Il pontefice segregato vi giunge con ben altro spirito rispetto al sovrano vittorioso, ma perlomeno può ristorarsi con la cena offerta in suo onore dai Lovera. Di sfamare i gendarmi al suo seguito si occupa invece il vicino albergo della Barra di Ferro, situato nell’omonimo palazzo in via Saluzzo. Il conto presentato alla prefettura tramite il maire Lovera sarà così esorbitante da suscitare le proteste del prefetto Pietro Arborio. Il mattino del 13, dopo aver celebrato la messa, Pio VII impartisce la benedizione apostolica dal balcone di palazzo Lovera, ricevendo poi alcuni canonici della collegiata di Santa Maria del Bosco e i personaggi di riguardo. Su indicazione del prefetto, la comitiva si dirigerà a palazzo Valle di Clavesana per permettere al Papa di visitare il conte Bruno di Tornaforte che giace ammalato. Da lì il viaggio riprende senza soste fino a Mondovì e poi a Savona, dove dal 17 agosto successivo fino al 9 giugno 1812 Pio VII resta in cattività nel palazzo vescovile, scontando poi altri due anni a Fontainebleau prima di ritrovare finalmente la libertà.

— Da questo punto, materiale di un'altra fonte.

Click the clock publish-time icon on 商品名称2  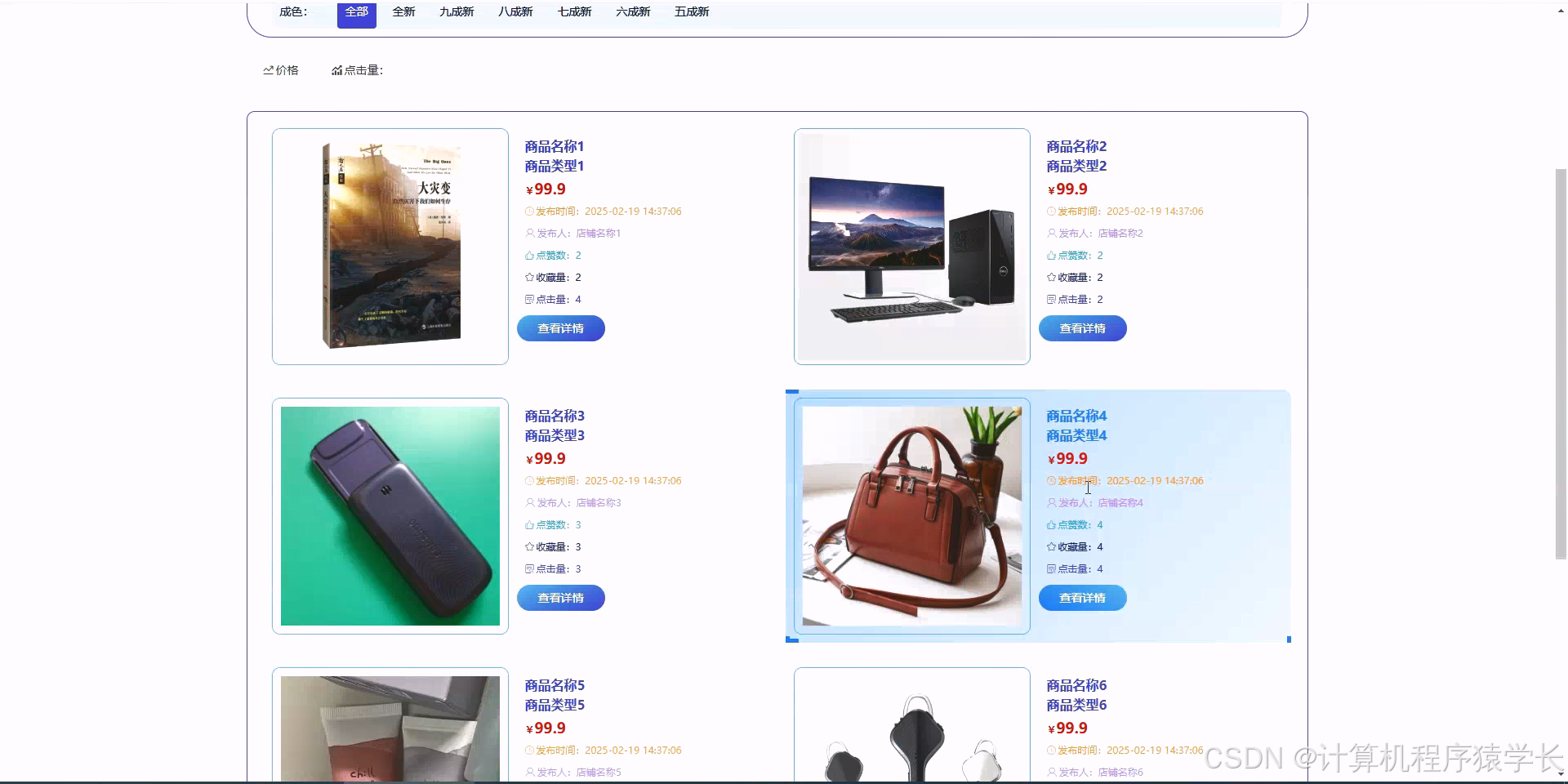(1051, 211)
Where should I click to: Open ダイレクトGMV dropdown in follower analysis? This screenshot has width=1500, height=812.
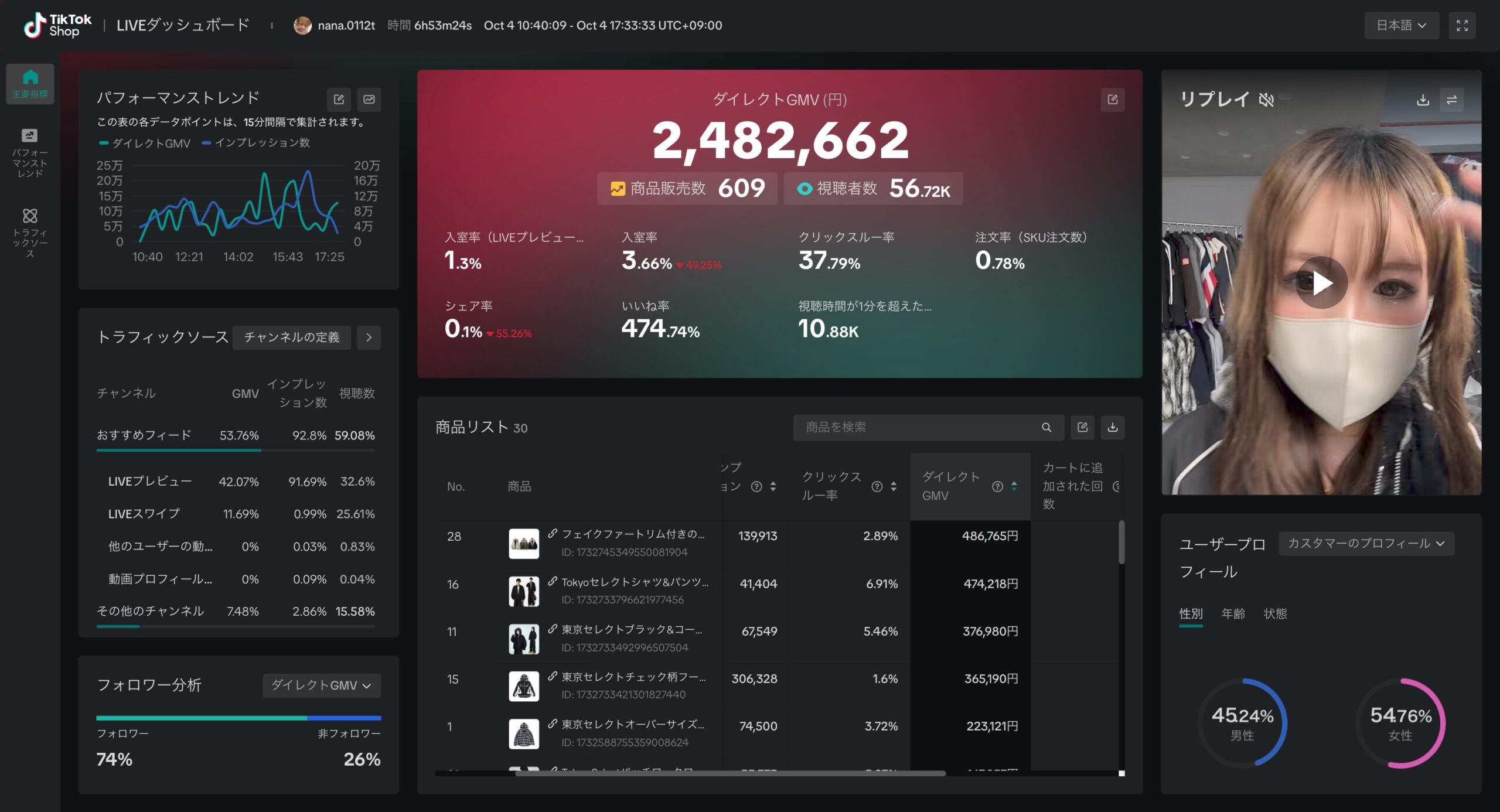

Pensare che gli iniziali tentennamenti di Barnaba Chiaramonti, paragonati all’atteggiamento del suo predecessore, erano valsi gli strali di Pasquino, la ‘statua parlante’ romana: “Un Pio perdé la sede, per conservar la fede. Un Pio perde la fede, per conservar la sede”. Parole ingenerose, alla luce dei successivi patimenti di un capo della Chiesa poco carismatico ma pronto a difendere l’onore della sua carica.
A Pio VII la città di Cuneo deve comunque la sospirata elevazione a sede vescovile, che invano il Consiglio comunale aveva sollecitato nei decenni precedenti. Se ne parla per la prima volta nella bolla ‘Gravissimus causis’ del 1803, frutto del concordato di due anni prima tra la Santa Sede e Napoleone, ma le proteste della più antica diocesi di Mondovì presso i francesi bloccano tutto: “Dove trovare alloggio per tante famiglie (dei canonici e dei cappellani addetti al coro) - scrivono i monregalesi - in una città così piccola che non è neppure sufficiente a contenere i suoi abitanti, al punto che molti di essi alloggiano nelle cantine?”.
Nel 1814, con il ritorno sul trono del sovrano ‘legittimo’ Vittorio Emanuele I, si ripropone la questione. Una petizione rivolta al re ricorda come a parte Cuneo “non esiste città capoluogo di Provincia che non abbia nel suo recinto una sede vescovile”. A perorare la causa concorre “il meglio giurisprudente” del Piemonte, il conte Giuseppe Barbaroux, nominato nel dicembre 1815 ambasciatore del Regno di Sardegna presso la Santa Sede. Finalmente, il 17 luglio 1817 arriverà la definitiva bolla ‘Beati Petri Apostolorum principis’ in cui si ridefiniscono le circoscrizioni ecclesiastiche del Piemonte e si costituisce la nuova diocesi di Cuneo. Per alloggiare il vescovo, il cuneese Amedeo Bruno di Samone, il Consiglio comunale chiede e ottiene dal re la disponibilità del palazzo Tornaforte in via Roma, già sede della Prefettura al tempo del governo francese: quasi un curioso contrappasso della Chiesa nei confronti di un ‘cesare’ che l’aveva tanto oppressa.